:: WHAT YOU ARE ASKED TO DO ::
The answer must be the lines from the one that holds "Where should I click to: Click" through the final line of the data, copied exactly, with no pictures.

◇ ◇ ◇ ◇ ◇ ◇ ◇

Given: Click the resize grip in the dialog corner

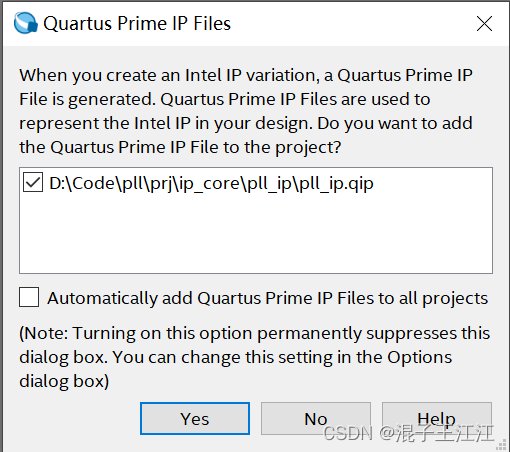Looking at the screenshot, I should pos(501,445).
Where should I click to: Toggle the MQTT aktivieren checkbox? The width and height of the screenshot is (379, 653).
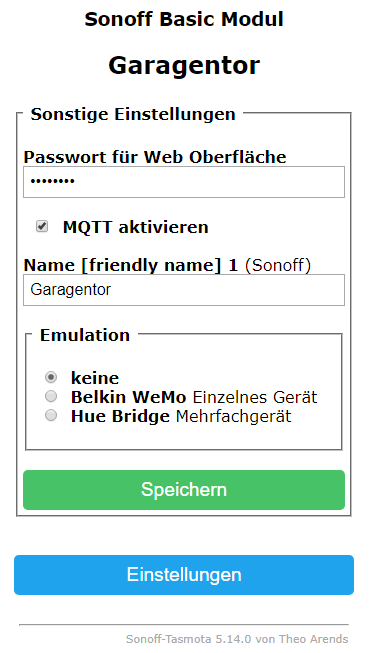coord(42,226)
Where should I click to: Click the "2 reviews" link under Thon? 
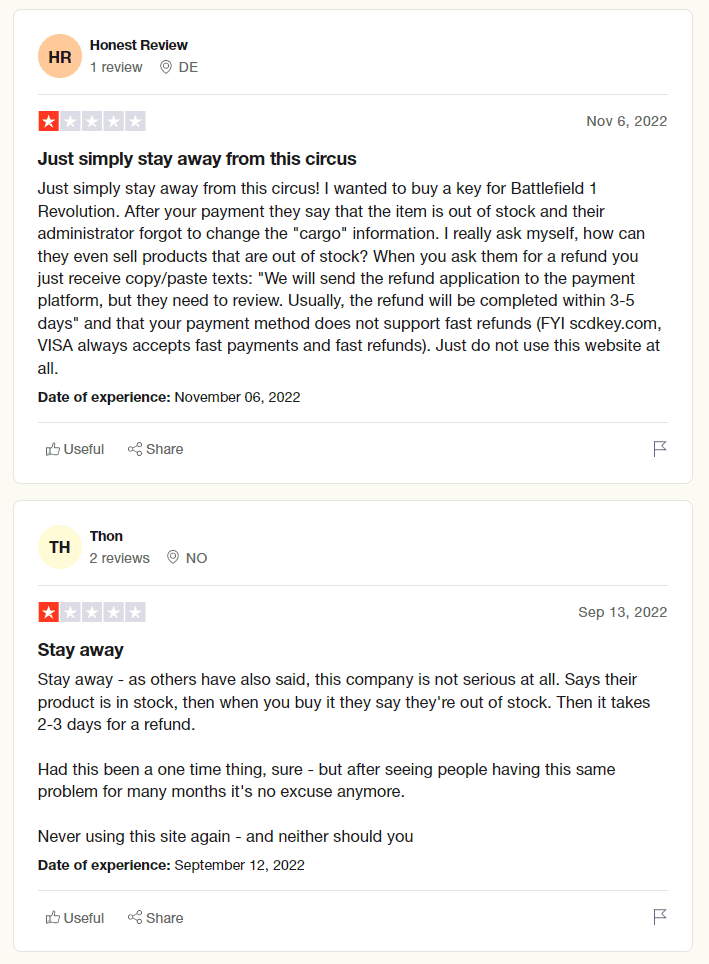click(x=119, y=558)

◇ ◇ ◇ ◇ ◇ ◇ ◇

:: SOLUTION TO THE PROBLEM ::
Where should I click to: Click the "2 reviews" link under Thon? 
click(x=119, y=558)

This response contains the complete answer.